Saturday, April 21, 2007

To Repeat, or Not Repeat, That is the Question:

I think we have a tendency to say the same thing each time we teach a pose. The same words come out for getting students into Tadasana, Downdog, etc. so students may begin to stop hearing us. They can be thinking about their grocery list in Trikonsana and their taxes in downdog since what you are saying is so familiar.

And yet, sometimes repeating the same things can be helpful. I bet you have experienced finally “getting” what your teacher has been telling you each and every time. Or understanding it on a deeper and deeper level. Other things are so important they are essential to mention every time. (Like, “Fold from the hip hinge when you forward fold.”) And still other times, the pattern might be comforting. I like to say the same thing each time students return from Savasana because I think it helps their minds stay relaxed, there is habit in it.

Friday, April 20, 2007

Gazing Up

I have been working quite actively in the world of manifesting and the Law of Attraction for several years now. The premise of the law is you get what you think about, whether you want it or not. So if you are feeling negative, you get more negative in your life. (The main theme in the entire Year of Living Compassionately was learning how to consciously do things to bring more positive in your life.) Feeling joyful is the key to manifesting whatever your heart desires. I have an easy process for uplifting your mood – lift your gaze.

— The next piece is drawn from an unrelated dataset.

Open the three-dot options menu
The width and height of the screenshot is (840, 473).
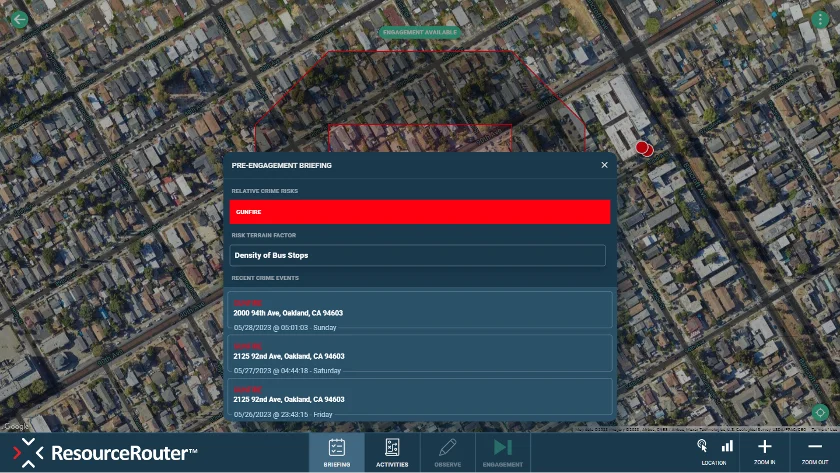(x=820, y=19)
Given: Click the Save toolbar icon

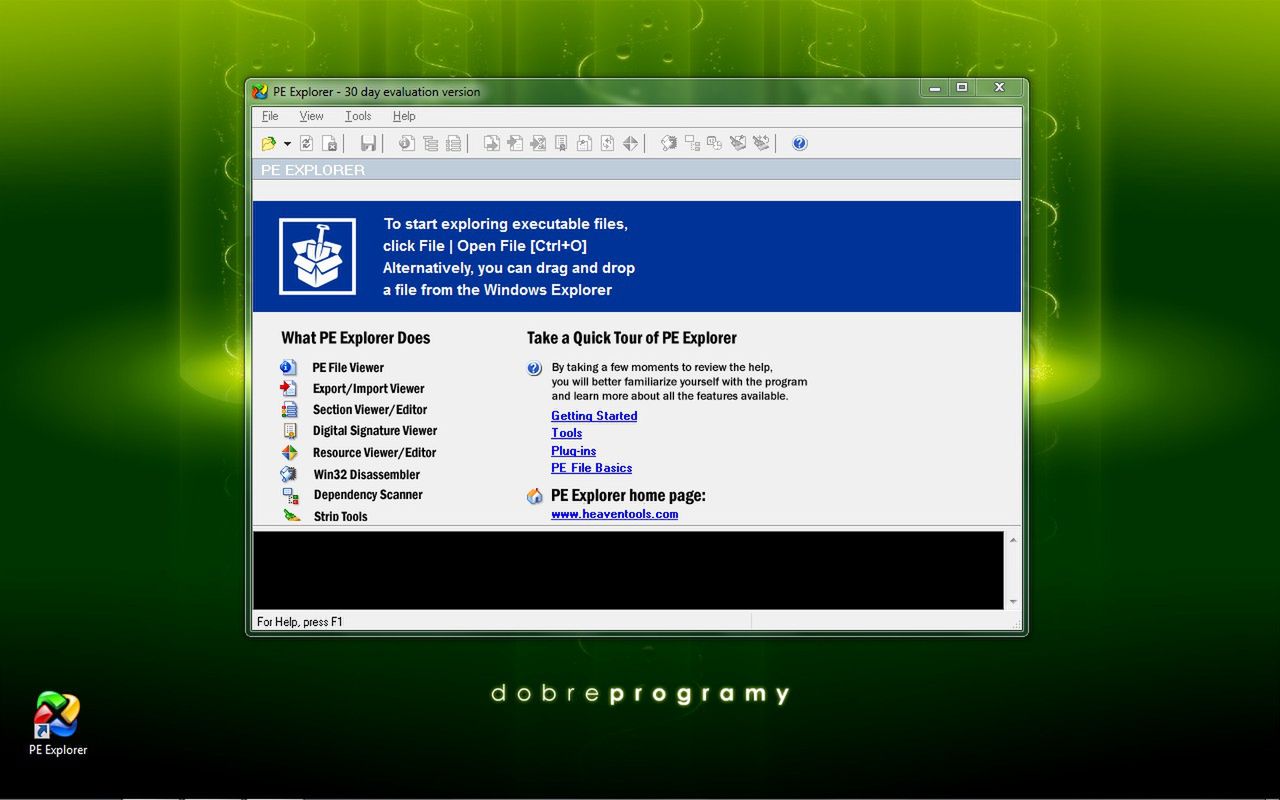Looking at the screenshot, I should (x=368, y=143).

I was in an intensive earlier this year with Jo Zucovitch, a wonderful Iyengar-style teacher based in San Diego. She gave this very simple direction throughout the weekend and I was amazed at its power. Just lifting your gaze lightens your mood, your energy, and lifts your consciousness. It is one of the reasons we so much desire to look up in Trikonasana even though it may be straining our necks. Looking up just feels good!

Try it on yourself and try it in your classes. Be sure to lift only your gaze, not your chin.

Asteya: Non-Stealing

“We fail when we steal from ourselves – by neglecting a talent,
or by letting a lack of commitment keep us from practicing yoga.” - Judith Lasater

How about this quote for a thought? In my Advanced Study group we spent the past two months considering the yama, Asteya, or non-stealing. The yamas are part of Ashtanga, or the eight-fold path to a yogic state. The yamas are the first rung and refer to the way we act with other people. (The other yamas are non-violence, truthfulness, moderation, and non-greed.)

Over the years of teaching the yamas, I find Asteya is the one people most easily gloss over, thinking only of the material, physical items. Most of us don’t steal objects directly from others. There is so much more to Asteya, as this wonderful quote from Judith states. Have you ever considered not doing your practice as stealing from yourself? Take a moment to think about what you are stealing. What are you missing? What are you not sharing with the world because you are not doing your practice?